In a study of 356 patients with theophylline serum concentrations over 30 mg/L, the most notable finding was tolerance of extremely high theophylline concentrations without development of major toxicity.57 Despite these data, when life-threatening conditions such as refractory seizures, hypotension, or arrhythmias are present or the serum concentration is above 80 mg/L, hemodialysis or hemoperfusion with charcoal should be initiated.51 Institutions that cannot provide charcoal hemoperfusion should institute continuous venovenous hemofiltration, because this intervention results in rapid reduction of theophylline serum concentration and is an acceptable alternative.66 Important developments in hemodialysis including high-flux, high-efficiency membranes and albumin dialysis using a molecular adsorbent recirculating system offer possibilities for removing of highly protein-bound drugs such as theophylline.67,68 Theophylline serum concentration should be monitored every 2 hours until declining values are confirmed.

Annotated References

, Expert panel report 3: guidelines for the diagnosis and management of asthma (EPR-3 2007).

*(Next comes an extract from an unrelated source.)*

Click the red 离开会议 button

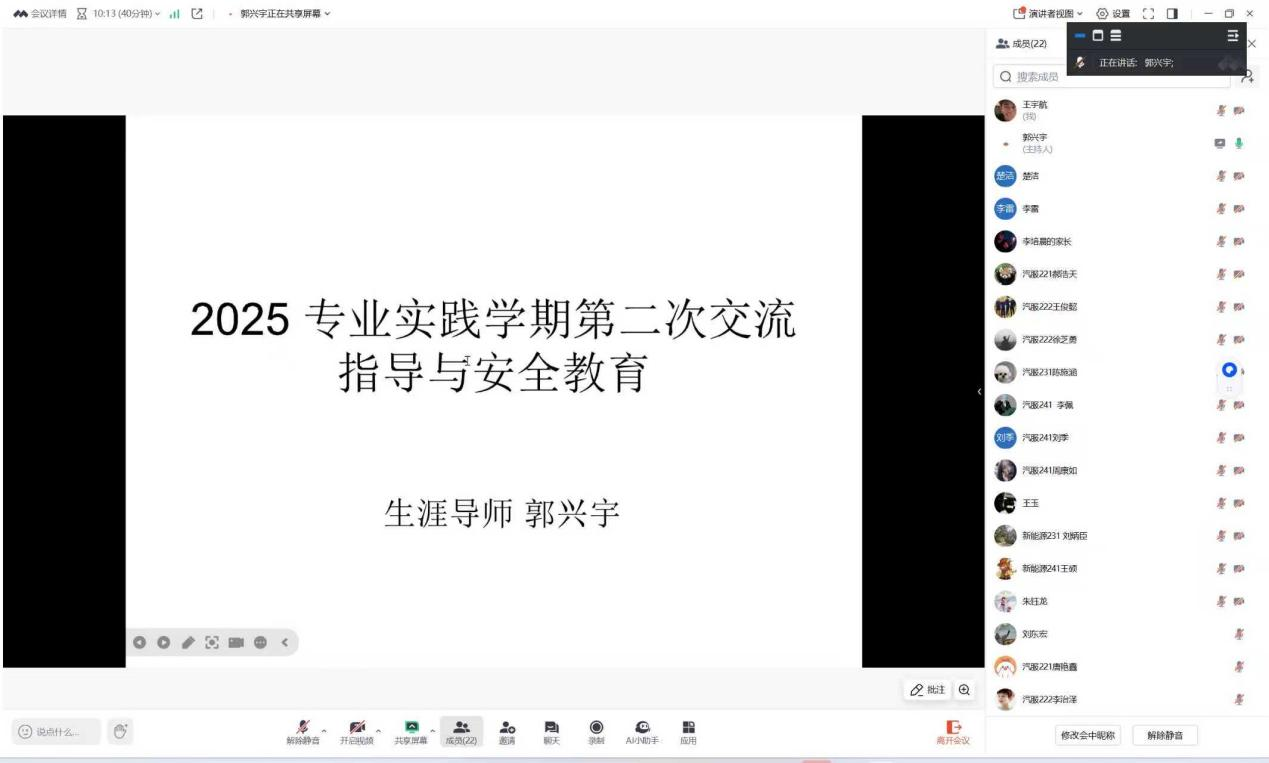point(953,732)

NIH Publication No. 07-4051. Bethesda, MD: U.S. Department of Health and Human Services; National Institutes of Health; National Heart, Lung, and Blood Institute; National Asthma Education and Prevention Program; 2007.

This paper updates the comprehensive evidence-based approach to diagnosis and management of asthma based on the currently available science.

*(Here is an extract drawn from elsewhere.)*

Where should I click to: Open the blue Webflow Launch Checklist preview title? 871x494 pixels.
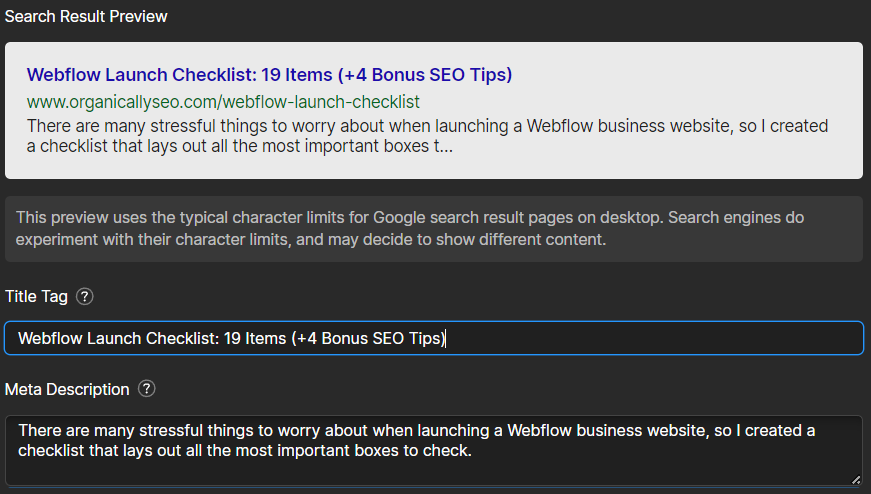point(269,75)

Bach PB, Brown C, Gelfand BA, McCrory DC. Management of acute exacerbations of chronic obstructive pulmonary disease: a summary and appraisal of published evidence. Ann Intern Med. 2001;134:600-620.

This paper critically reviews the available data on diagnostic evaluation, risk stratification, and therapeutic management of patients with acute exacerbations of COPD.

, Global initiative for chronic obstructive lung disease (updated 2009). Available at. www.goldcopd.org. Accessed 6-22-2010

These updated guidelines on obstructive lung disease are derived from a consensus expert panel. They are directed toward evidence-documented treatment and provide recommendations for management of various stages and scenarios of obstructive lung disease.

Shannon M. Life-threatening events after theophylline overdose: a 10-year prospective analysis. Arch Intern Med. 1999;159:989-994.

This longitudinal cohort study of 356 patients with theophylline overdose identifies major adverse events, their incidence, and their significance after serum concentrations greater than 30 mg/L.

Wrenn K, Slovis CM, Murphy F, Greenberg RS. Aminophylline therapy for acute bronchospastic disease in the emergency room. Ann Intern Med. 1991;115:241-247.

This study randomly assigned 135 COPD patients presenting to the ED to receive either IV aminophylline or placebo. Aminophylline appeared to decrease hospital admissions by threefold compared to placebo.